Question

Two particles are projected from a tower of height 400 m & angles 45° & 60° horizontally. If they have the same time of flight, find the ratio of their velocities.

• A. \(\frac{\sqrt{6}}{2}\)
• B. \(\frac{\sqrt5}{\sqrt2}\)
• C. \(\frac{\sqrt3}{\sqrt4}\)
• D. 1

Answer 1

The Correct Option is A

The problem asks for the ratio of the initial velocities of two particles projected from the top of a 400 m tower at different angles, given that they have the same time of flight.

Concept Used:

The solution is based on the analysis of the vertical component of projectile motion. The time of flight of a projectile launched from a height depends on the initial vertical velocity, the height of projection, and the acceleration due to gravity.

The equation for the vertical displacement (\(\Delta y\)) of a projectile is:

\[ \Delta y = v_{y0} t + \frac{1}{2} a_y t^2 \]

where \(v_{y0}\) is the initial vertical velocity, \(a_y\) is the vertical acceleration (which is \(-g\)), and \(t\) is the time.

For a projectile launched at an angle \(\theta\) with the horizontal with an initial velocity \(v\), the initial vertical velocity is \(v_{y0} = v \sin \theta\).

Step-by-Step Solution:

Step 1: Establish a coordinate system and define the parameters.

Let's set the origin \((0, 0)\) at the point of projection on top of the tower. The downward direction is taken as negative.

• Initial height: \(y_0 = 0\)
• Final height (ground): \(y = -h = -400\) m
• Vertical acceleration: \(a_y = -g\)
• Time of flight: \(t = T\)

The angles of projection are given as \(\theta_1 = 45^\circ\) and \(\theta_2 = 60^\circ\) with the horizontal.

Step 2: Write the equation for the time of flight.

Using the equation for vertical displacement, when the particle hits the ground at time \(t = T\), its vertical displacement is \(\Delta y = -h\). The initial vertical velocity is \(v_{y0} = v \sin \theta\).

\[ -h = (v \sin \theta) T - \frac{1}{2}gT^2 \]

Step 3: Relate the initial vertical velocity to the time of flight.

We can rearrange the equation from Step 2 to solve for the initial vertical velocity term, \(v \sin \theta\).

\[ (v \sin \theta) T = \frac{1}{2}gT^2 - h \] \[ v \sin \theta = \frac{gT}{2} - \frac{h}{T} \]

This equation shows that for a fixed height \(h\) and a specific time of flight \(T\), the initial vertical velocity \(v_{y0} = v \sin \theta\) is uniquely determined.

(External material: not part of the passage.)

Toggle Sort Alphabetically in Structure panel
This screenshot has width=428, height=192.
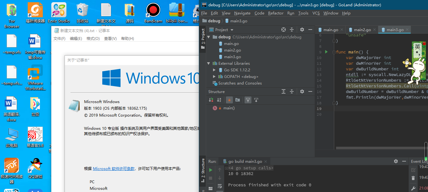[x=219, y=100]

Step 4: Apply the condition that the time of flight is the same for both particles.

The problem states that both particles have the same time of flight, i.e., \(T_1 = T_2 = T\). Since \(g\) and \(h\) are also the same for both, it follows from the equation in Step 3 that their initial vertical velocities must be equal.

\[ v_{y1} = v_{y2} \] \[ v_1 \sin \theta_1 = v_2 \sin \theta_2 \]

Note that the height of the tower \(h = 400\) m is not needed to find the ratio, as the condition of equal times of flight directly implies equal initial vertical velocities.

Step 5: Calculate the ratio of the initial velocities.

From the equality derived in Step 4, we can find the ratio \(v_1 / v_2\).

\[ \frac{v_1}{v_2} = \frac{\sin \theta_2}{\sin \theta_1} \]

Substitute the given angles \(\theta_1 = 45^\circ\) and \(\theta_2 = 60^\circ\).

\[ \frac{v_1}{v_2} = \frac{\sin 60^\circ}{\sin 45^\circ} \]

Final Computation & Result:

We use the standard values for the sine functions:

• \( \sin 60^\circ = \frac{\sqrt{3}}{2} \)
• \( \sin 45^\circ = \frac{1}{\sqrt{2}} \)

Substituting these values into the ratio:

\[ \frac{v_1}{v_2} = \frac{\frac{\sqrt{3}}{2}}{\frac{1}{\sqrt{2}}} = \frac{\sqrt{3}}{2} \times \frac{\sqrt{2}}{1} = \frac{\sqrt{6}}{2} \]

The ratio of their velocities is \( \frac{\sqrt{6}}{2} \).